お墓の場所を選ぶのは風水によります。生きている人の家のことを陽宅といい、香港などでは陽宅風水が盛んです。それに対して韓国は陰宅、これは死んだ人の家、すなわちお墓のことですが、陰宅風水が韓国では伝統的に盛んです。いいお墓の場所を明堂(ミョンダン)というのですが、明堂にお墓を設置すればそれによって子孫にいい運がやってくるという考え方です。その場所は、死んだ人の生年月日と、死んだ時点から計算して割り出すので、一人一人違うわけです。ですから、日本のように一家のお墓というものはなくて、一人一人別の場所にあります。山のあちこちに。これは風水から割り出されるので、お墓の場所が必ずしも自分の土地じゃないわけです。だけど地主もそれは習慣上、拒否できないわけです。
そういうことなので、このままずっとこのやり方を続けると、もちろん厄介なことになります。ただでさえ韓国は国土が狭いですから。そして、都市化で国民のほとんどが都市に住んでいるので、それと共に土葬率というのもどんどん下がってきて、火葬率が上がってきています。今は7割ぐらいがもう火葬をしています。そして共同墓地に埋葬している例が多くなっています。
それまで、政府が火葬率を上げようといろいろキャンペーンを張ってきたのになかなかうまくいかなかったのが、90年代、そして21世紀に入ってから死生観まで含めて家族のあり方がガラッと変わってしまいました。これは一体何なのかということですが、なかなか難しい問題だと思います。

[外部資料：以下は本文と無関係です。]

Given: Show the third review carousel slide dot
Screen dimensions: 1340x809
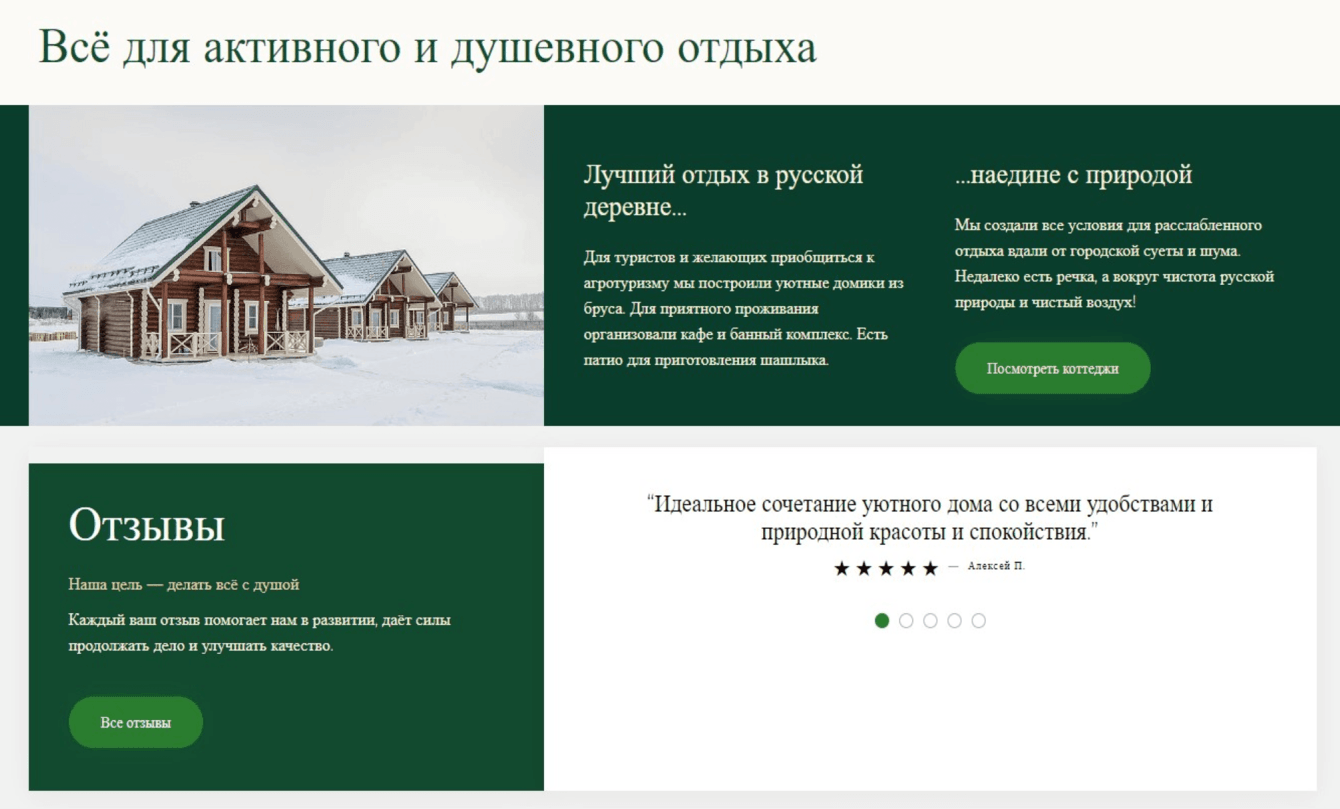Looking at the screenshot, I should click(930, 621).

日本の場合は、もう江戸時代のころから火葬の実績がありましたし、少しずつ変わっていって、今の日本では99.7%くらいの割合で火葬しています。しかし、ちょっと余談ですが、日本の火葬というのは実は純粋な火葬ではないのです。仏教のいう火葬ではなくて、儒教や風水の価値観が残っているのです。それは何かといいますと、火葬しても骨を残す点です。風水では、土葬して遺体をそのまま保つというよりは、それをきれいな骨にするということがポイントです。骨と大地にある気が作用して、それが子孫にうまく働くという考え方です。韓国の一部では、「草墳」というものがありまして、まず骨にしてから埋めるというやり方をします。遺体をまず草というか藁で作った場所できれいに骨にし、それから埋めるのです。沖縄には洗骨というのがありますけれども、それも似た考えに基づく風習です。日本の火葬というのは、そうした死生観をどこかで引きずっています。高温炉などでその気になれば灰にできるはずなのですが、骨をわざと残していますよね。むしろ今の韓国の場合は、日本よりも完全に燃やしてしまいますから、風水の名残も消えてしまいました。わずかに残った骨を砕いて散骨したりとか、そういう例もあるみたいですが、そこまで大きく変わったということです。